Looking at work performance in particular, a recent study published in PNAS showed that high testosterone is associated with stronger group performance – groups given a task to do performed better the higher their mean testosterone levels were [1]. Probably, you might be saying to yourself, this is just down to men with high testosterone being a little more truculent than average – and perhaps groups where everyone’s trying to take charge and be as competitive as possible might do a little better at their task, though you wouldn’t want to work there yourself.

But actually, according to the study, this is down to a “biological propensity towards status pursuit” – testosterone seems to make you keener to succeed in the eyes of your peers, which means you’re motivated to actually try. Not quite the same thing as being the over-aggressive aspiring alpha male you might have been expecting, it seems that having healthy levels of testosterone just gives you the motivation to try to succeed. And surely there’s no harm in that – actually it sounds rather nice.

This is all well and good for those youngsters who still have an abundance of testosterone rushing through their veins, but when you start getting on in years those natural reserves do start to dwindle. What to do, then, if you still need to put in the effort at work but you simply don’t have the motivation?

Testosterone and Work Life 1

Well, it’s possible that your testosterone levels aren’t simply on the natural decline that always accompanies age – you might, like 40% of men over 45 [2], have a genuine testosterone deficiency. In that case, you’re probably feeling a “decreased ability to concentrate on tasks” and “low energy”. Well, then, it’s no wonder that you’re not feeling so enthused about work – you simply don’t have the testosterone.

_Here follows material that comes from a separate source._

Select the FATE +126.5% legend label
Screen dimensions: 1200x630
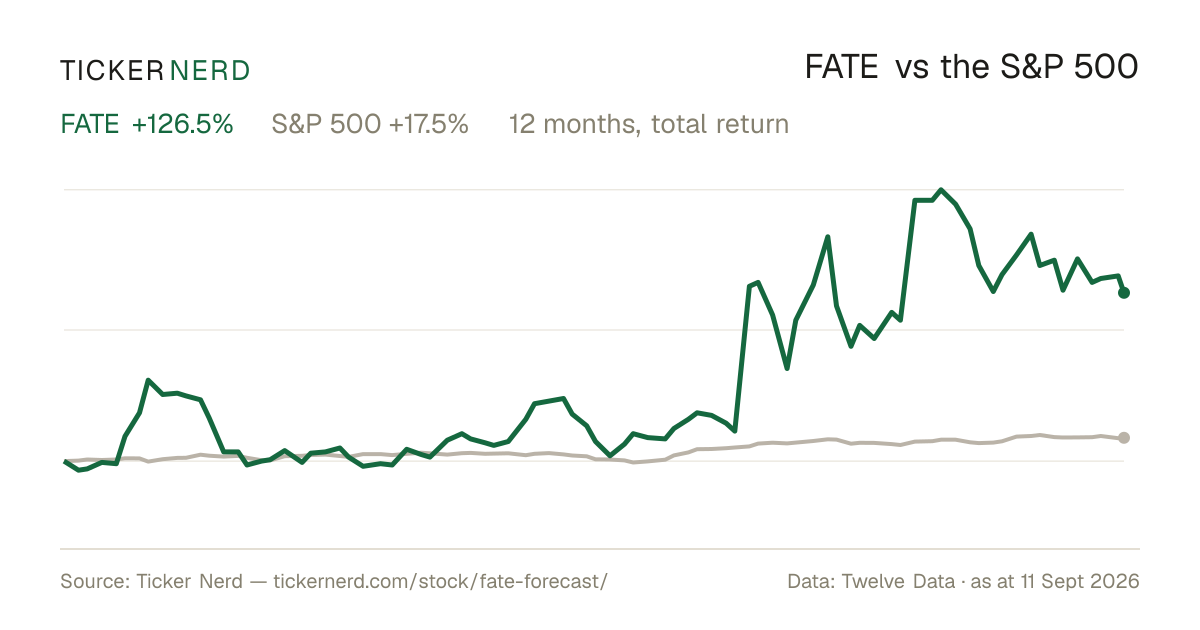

It’s nothing to fret about, though – genuine testosterone deficiency can be treated with testosterone replacement therapy. Of course, you must consult your doctor to make sure it’s right for you, and certainly you shouldn’t do anything like buy testosterone off the Internet yourself. But you might just find testosterone replacement therapy can add a little skip to your step, a little extra vim, and that won’t just help you at work, but in all areas of your life.

So if, more and more, you find yourself staring at your alarm clock every morning, asking why you bother getting out of bed, that’s not something to shrug off as a midlife crisis – it might well be a paucity of testosterone that’s got you down in the dumps. Head along to your doctor or a specialist clinic and see if testosterone couldn’t give you the boost you need.